:: CONSEGNA 1 ::
Indica se le affermazioni (a), (b) e (c) concordano con l'intervista sulla ripartenza dopo il lockdown, rispondendo sì o no e citando tra virgolette le parole del testo che lo stabiliscono. (a) L'accordo con i sindacati è stato fatto prima del lockdown. (b) L'accordo prevede una mascherina al giorno per ogni dipendente. (c) In Fca sono previsti tamponi sui lavoratori.

:: ESTRATTO DELLA FONTE ::

+ + +

Era chiaro che dopo il lockdown non si poteva pensare di ricominciare come se nulla fosse. Ed era importante trovare il sistema di essere pronti a ripartire in maniera adeguata. Il nostro ragionamento è stato immaginare qualcosa di fattibile: non una esibizione di conoscenza o di stile, ma qualcosa di molto concreto che ci consentisse di riavviare la produzione non appena possibile. Avevamo fatto un accordo con i sindacati gia’ prima del lock down, che poi e’ confluito in quello più generale firmato dai confederali i 14 marzo. Quindi avevamo già approfondito e studiato il tema e avevamo, diciamo, un bagaglio di base che abbiamo implementato.
Alla base del vostro accordo ci sono le ormai famose, o famigerate, mascherine. Ne prevedete una dotazione di ben due al giorno per ciascun dipendente. Sono grandi numeri, dove pensate di rifornirvi?
All’inizio le abbiamo cercate in tutto il mondo. Ma viste le difficoltà, e considerato che senza le mascherine non si inizia nemmeno a discutere di riaprire, qualunque attivita’, abbiamo anche deciso di aiutarci da soli: abbiamo una rete di aziende che le producono per noi, la prima ha già iniziato, a Shangai, altre seguiranno.
A differenza dell’accordo Ferrari, in Fca non sono previsti test o tamponi sui lavoratori, ne’ si accenna a una app di tracciamento come quella che si sperimenterà a Maranello. Come mai?

+ + +

:: RECORD DISPONIBILI ::
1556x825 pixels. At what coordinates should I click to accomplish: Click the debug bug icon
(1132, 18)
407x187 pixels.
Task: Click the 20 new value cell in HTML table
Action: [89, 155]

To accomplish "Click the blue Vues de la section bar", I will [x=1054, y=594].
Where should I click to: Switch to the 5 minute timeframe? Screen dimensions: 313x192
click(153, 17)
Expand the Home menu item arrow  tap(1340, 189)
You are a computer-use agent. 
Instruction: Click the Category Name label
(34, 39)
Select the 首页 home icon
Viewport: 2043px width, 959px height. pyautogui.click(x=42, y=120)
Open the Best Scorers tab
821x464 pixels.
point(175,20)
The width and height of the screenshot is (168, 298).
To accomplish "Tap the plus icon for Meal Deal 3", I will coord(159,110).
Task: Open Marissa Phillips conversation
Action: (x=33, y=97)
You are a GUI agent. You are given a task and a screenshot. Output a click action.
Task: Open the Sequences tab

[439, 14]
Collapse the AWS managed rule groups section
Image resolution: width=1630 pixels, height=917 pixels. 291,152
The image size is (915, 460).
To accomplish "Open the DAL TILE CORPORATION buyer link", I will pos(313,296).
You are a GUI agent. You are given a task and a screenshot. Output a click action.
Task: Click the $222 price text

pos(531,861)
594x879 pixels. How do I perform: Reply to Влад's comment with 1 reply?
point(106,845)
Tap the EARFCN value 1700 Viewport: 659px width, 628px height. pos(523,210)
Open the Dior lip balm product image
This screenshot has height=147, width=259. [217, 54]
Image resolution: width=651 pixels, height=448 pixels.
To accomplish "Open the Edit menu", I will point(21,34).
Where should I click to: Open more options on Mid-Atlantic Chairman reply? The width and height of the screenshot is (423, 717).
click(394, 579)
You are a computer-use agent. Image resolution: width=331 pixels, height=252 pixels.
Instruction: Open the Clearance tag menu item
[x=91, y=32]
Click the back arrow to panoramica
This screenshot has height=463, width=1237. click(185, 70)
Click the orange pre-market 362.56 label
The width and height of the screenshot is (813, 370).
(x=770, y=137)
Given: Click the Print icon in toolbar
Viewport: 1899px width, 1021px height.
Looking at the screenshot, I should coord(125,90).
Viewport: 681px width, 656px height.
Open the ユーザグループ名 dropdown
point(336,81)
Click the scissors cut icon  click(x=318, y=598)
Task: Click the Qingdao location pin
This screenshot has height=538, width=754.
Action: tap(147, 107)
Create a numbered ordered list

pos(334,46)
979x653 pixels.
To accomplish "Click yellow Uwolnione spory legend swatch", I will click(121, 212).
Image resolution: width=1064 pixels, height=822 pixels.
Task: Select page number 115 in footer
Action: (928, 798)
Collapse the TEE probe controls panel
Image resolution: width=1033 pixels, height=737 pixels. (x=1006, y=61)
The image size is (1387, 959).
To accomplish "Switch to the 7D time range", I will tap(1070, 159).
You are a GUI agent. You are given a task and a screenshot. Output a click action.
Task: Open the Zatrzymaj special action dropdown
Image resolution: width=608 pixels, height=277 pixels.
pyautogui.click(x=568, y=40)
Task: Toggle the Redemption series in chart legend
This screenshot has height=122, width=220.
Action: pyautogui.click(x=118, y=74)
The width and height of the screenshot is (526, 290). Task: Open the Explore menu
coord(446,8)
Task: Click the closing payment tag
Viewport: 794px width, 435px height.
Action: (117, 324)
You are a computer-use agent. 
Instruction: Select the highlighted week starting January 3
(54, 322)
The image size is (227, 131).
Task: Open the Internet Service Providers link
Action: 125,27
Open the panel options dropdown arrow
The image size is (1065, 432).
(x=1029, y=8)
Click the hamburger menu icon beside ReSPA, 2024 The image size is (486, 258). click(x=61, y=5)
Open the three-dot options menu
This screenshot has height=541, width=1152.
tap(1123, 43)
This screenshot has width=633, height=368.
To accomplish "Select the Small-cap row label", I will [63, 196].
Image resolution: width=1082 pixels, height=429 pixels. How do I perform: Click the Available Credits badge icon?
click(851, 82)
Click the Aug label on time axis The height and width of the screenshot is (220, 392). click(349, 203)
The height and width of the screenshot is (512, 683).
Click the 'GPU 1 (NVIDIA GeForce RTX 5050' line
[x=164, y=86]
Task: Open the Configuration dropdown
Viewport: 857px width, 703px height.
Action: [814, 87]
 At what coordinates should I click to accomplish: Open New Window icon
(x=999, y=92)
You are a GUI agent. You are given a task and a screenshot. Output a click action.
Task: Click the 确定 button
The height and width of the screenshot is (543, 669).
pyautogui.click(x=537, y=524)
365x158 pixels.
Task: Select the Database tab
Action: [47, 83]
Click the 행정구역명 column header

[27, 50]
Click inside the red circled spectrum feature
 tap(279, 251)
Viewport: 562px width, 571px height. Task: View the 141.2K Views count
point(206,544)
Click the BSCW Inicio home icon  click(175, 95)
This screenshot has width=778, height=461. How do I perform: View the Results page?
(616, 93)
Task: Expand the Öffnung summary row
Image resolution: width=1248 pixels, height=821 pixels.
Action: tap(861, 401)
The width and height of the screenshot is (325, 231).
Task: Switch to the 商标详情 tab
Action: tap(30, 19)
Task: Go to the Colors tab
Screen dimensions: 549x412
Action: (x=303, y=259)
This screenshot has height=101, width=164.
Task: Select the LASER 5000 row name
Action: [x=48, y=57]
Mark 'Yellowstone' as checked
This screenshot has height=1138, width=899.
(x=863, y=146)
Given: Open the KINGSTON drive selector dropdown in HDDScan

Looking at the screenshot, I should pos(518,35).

+ + +

:: CONSEGNA 2 ::
Raccogli tutte le righe dei record in cui compare la parola "Switch" e riportale per intero.

:: RISPOSTA COMPLETA 1 ::
(a) Sì: "Avevamo fatto un accordo con i sindacati gia’ prima del lock down".
(b) No: "Ne prevedete una dotazione di ben due al giorno per ciascun dipendente."
(c) No: "in Fca non sono previsti test o tamponi sui lavoratori".

:: RISPOSTA COMPLETA 2 ::
Where should I click to: Switch to the 5 minute timeframe? Screen dimensions: 313x192
To accomplish "Switch to the 7D time range", I will tap(1070, 159).
Task: Switch to the 商标详情 tab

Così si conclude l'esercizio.